Tools matter. There are exceptionally powerful visualization tools, and there are others, some well known, that rarely outperform the best ones. The data analyst needs to be hard-boiled in evaluating the efficacy of a visualization tool. It is easy to be dazzled by a display of data, especially if it is rendered with color or depth. Our tendency is to be mislead into thinking we are absorbing relevant information when we see a lot. But the success of a visualization tool should be based solely on the amount we learn about the phenomenon under study. Some tools in the book are new and some are old, but all have a proven record of success in the analysis of common types of statistical data that arise in science and technology.

There are two components to visualizing the structure of statistical data --- graphing and fitting. Graphs are needed, of course, because visualization implies a process in which information is encoded on visual displays. Fitting mathematical functions to data is needed too. Just graphing raw data, without fitting them and without graphing the fits and residuals, often leaves important aspects of data undiscovered. The visualization tools in this book consist of methods for graphing and methods for fitting.

The book is organized around applications of the visualization tools to data sets from scientific studies. This shows the role each tool plays in data analysis, and the class of problems it solves. It also demonstrates the power of visualization; for many of the data sets, the tools reveal that effects were missed in the original analyses or incorrect assumptions were made about the behavior of the data. And the applications convey the excitement of discovery that visualization brings to data analysis.

The visualization of statistical data has always existed in one form or another in science and technology. For example, diagrams are the first methods presented in R. A. Fisher's Statistical Methods for Research Workers, the 1925 book that brought statistics to many in the scientific and technical community. But with the appearance of John Tukey's pioneering 1977 book, Exploratory Data Analysis, visualization became far more concrete and effective. Since 1977, changes in computer systems have changed how we carry out visualization, but not its goals.

When a graph is made, quantitative and categorical information is encoded by a display method. Then the information is visually decoded. This visual perception is a vital link. No matter how clever the choice of the information, and no matter how technologically impressive the encoding, a visualization fails if the decoding fails. Some display methods lead to efficient, accurate decoding, and others lead to inefficient, inaccurate decoding. It is only through scientific study of visual perception that informed judgments can be made about display methods. Display methods are the main topic of The Elements of Graphing Data. The visualization methods described here make heavy use of the results of Elements and other work in graphical perception.

The reader should be familiar with basic statistics and the least-squares method of fitting equations to data. For example, an introductory course in statistics that included the fundamentals of regression analysis would be sufficient.
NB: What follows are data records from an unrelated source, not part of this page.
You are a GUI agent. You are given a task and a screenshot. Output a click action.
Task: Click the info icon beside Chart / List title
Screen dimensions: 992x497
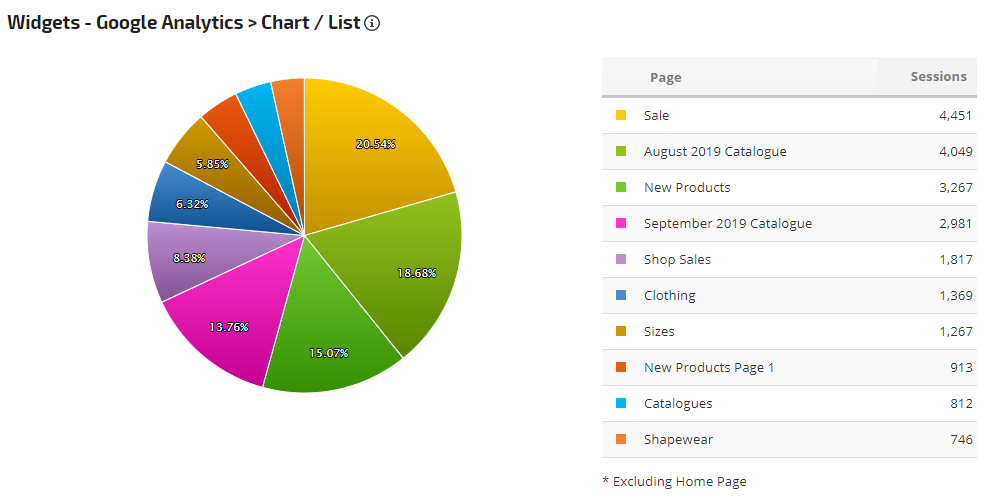click(x=372, y=23)
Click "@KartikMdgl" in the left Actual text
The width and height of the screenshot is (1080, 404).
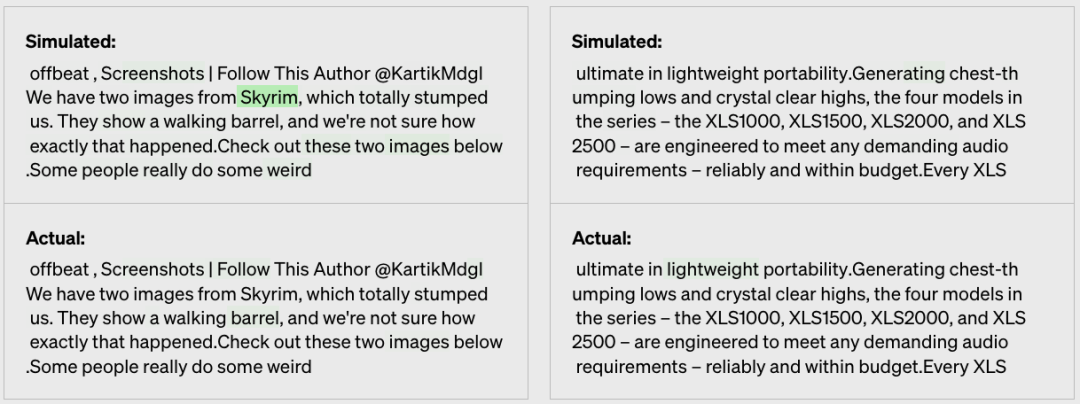click(x=428, y=270)
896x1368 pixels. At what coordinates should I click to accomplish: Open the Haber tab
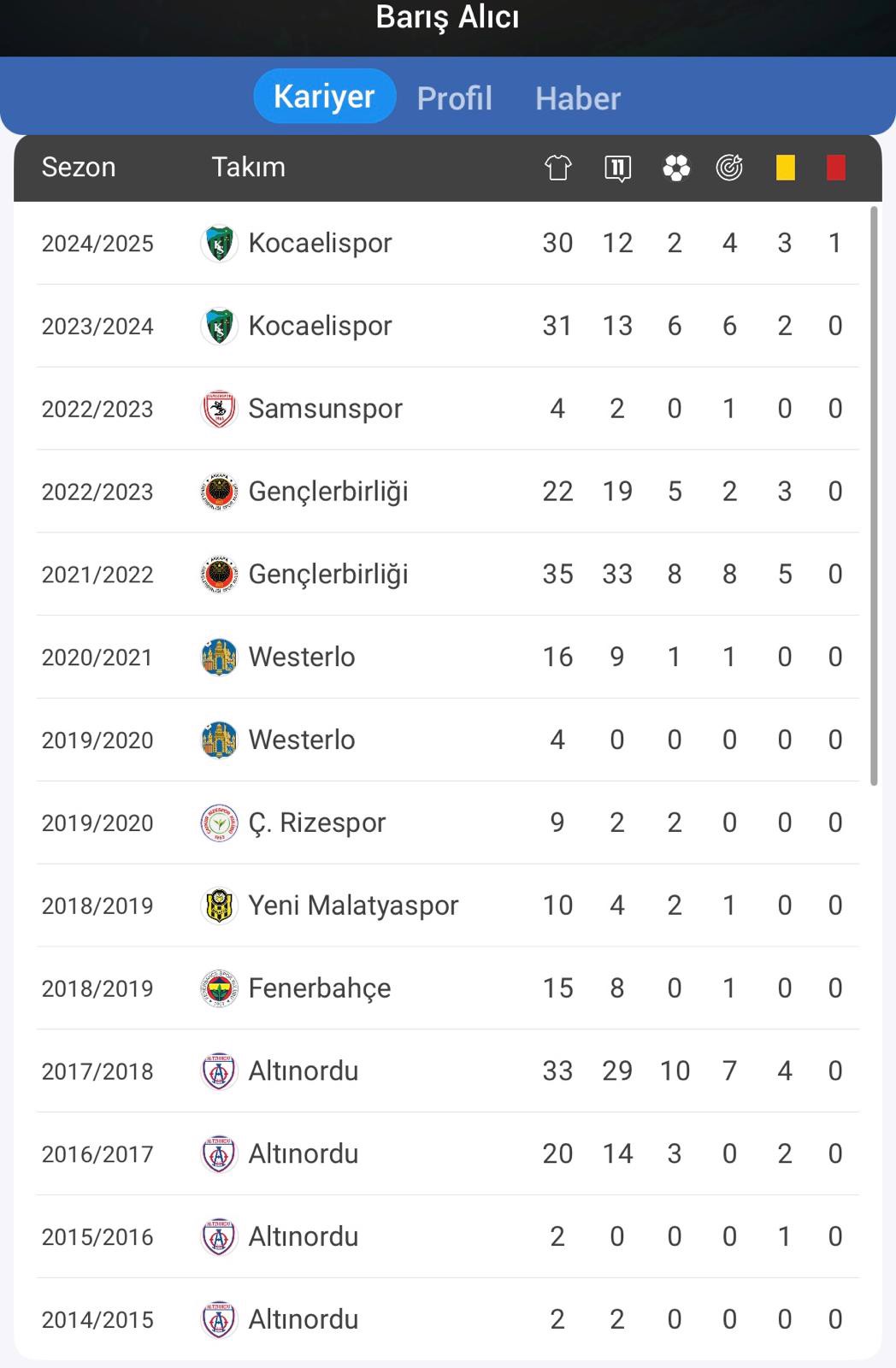point(578,97)
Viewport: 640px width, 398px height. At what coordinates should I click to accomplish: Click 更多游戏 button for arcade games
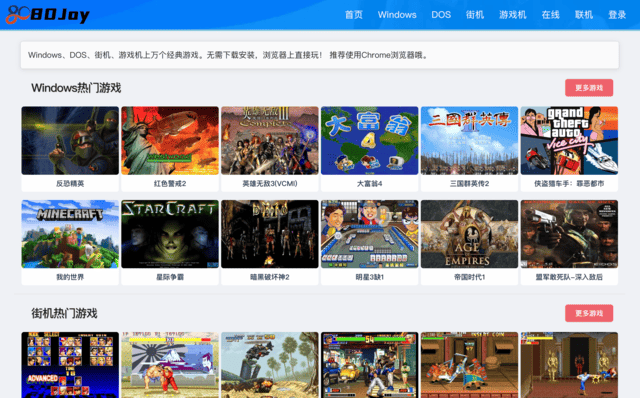tap(589, 313)
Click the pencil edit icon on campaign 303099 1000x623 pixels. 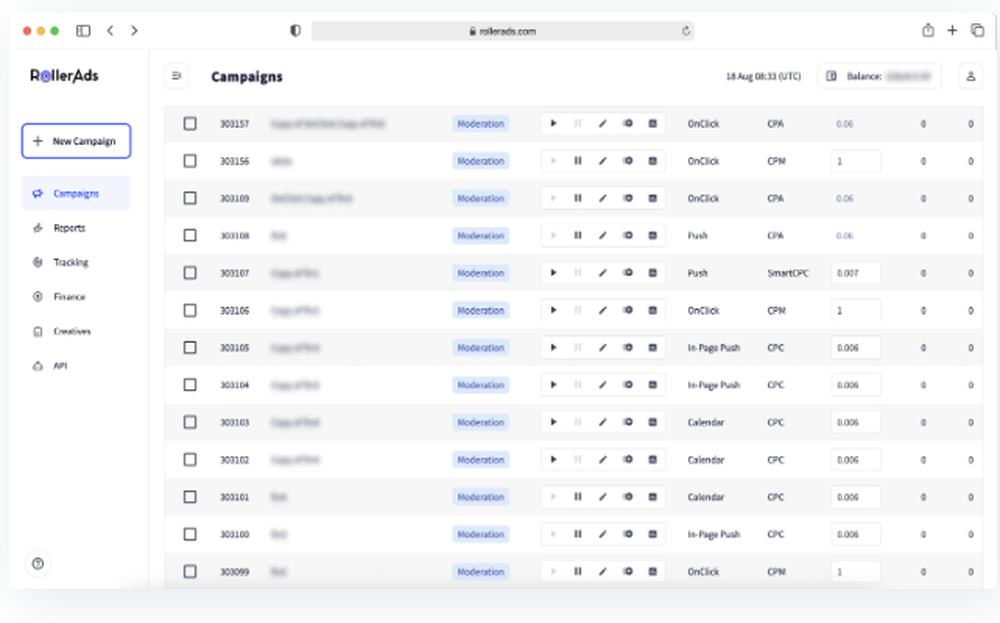click(x=602, y=571)
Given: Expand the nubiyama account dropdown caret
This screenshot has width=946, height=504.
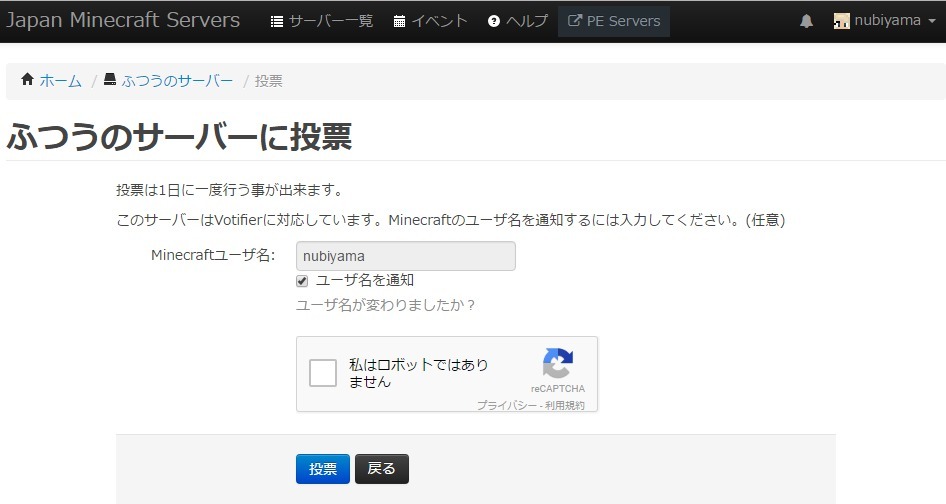Looking at the screenshot, I should click(x=932, y=21).
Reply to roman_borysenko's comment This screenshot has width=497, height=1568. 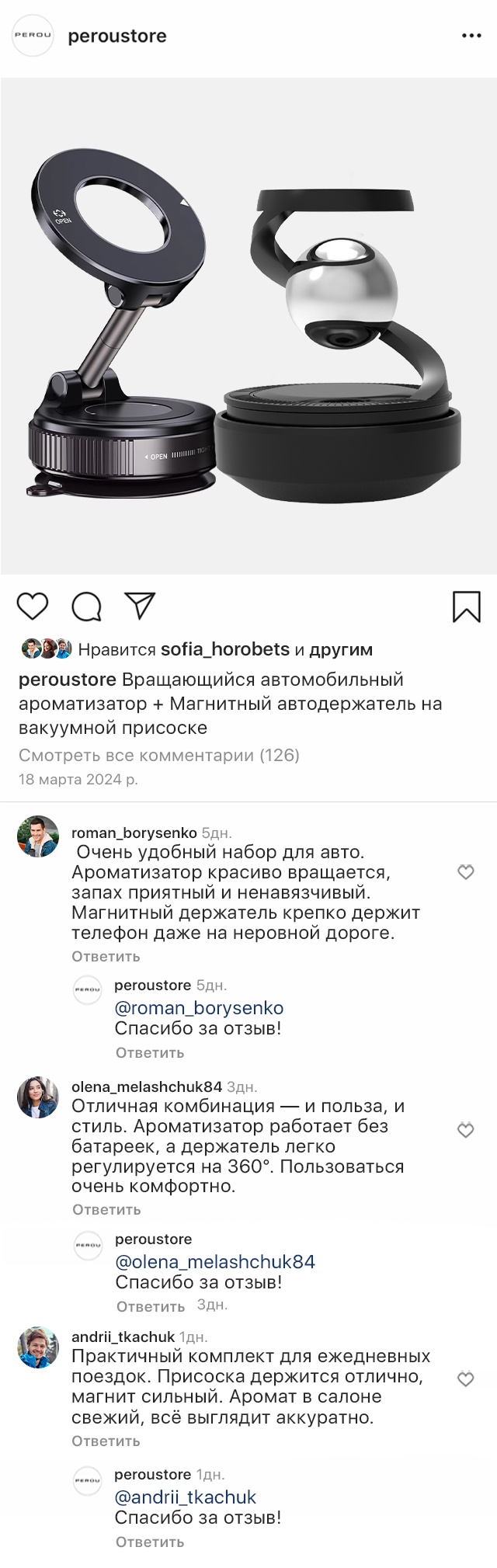click(x=106, y=956)
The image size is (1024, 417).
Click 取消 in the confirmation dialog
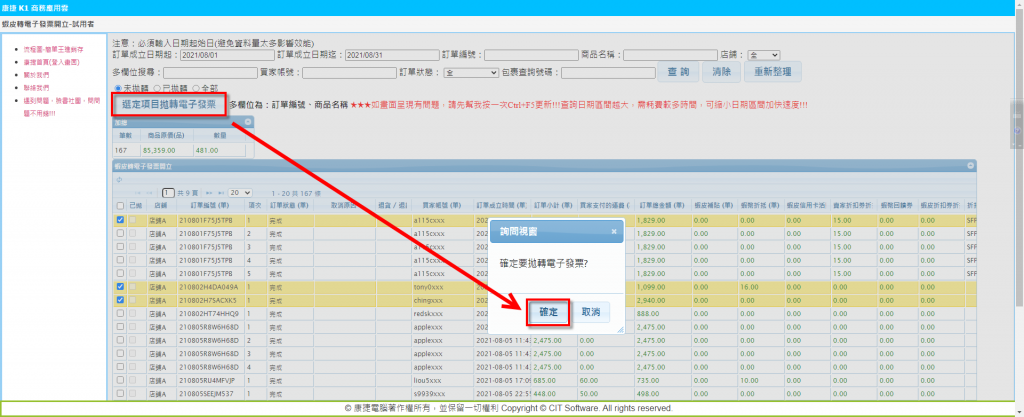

For most purposes, the chapters need to be read in order. Material in later chapters uses tools and ideas introduced in earlier chapters. There are two exceptions to this general rule. Chapter 6, which is about multiway data, does not use material beyond Section 4.6 in Chapter 4. Also, sections of the book labeled ``For the Record'' contain details that are not necessary for understanding and using the visualization tools. The details are meant for those who want to experiment with alterations of the methods, or want to implement the methods, or simply like to take in all of the detail.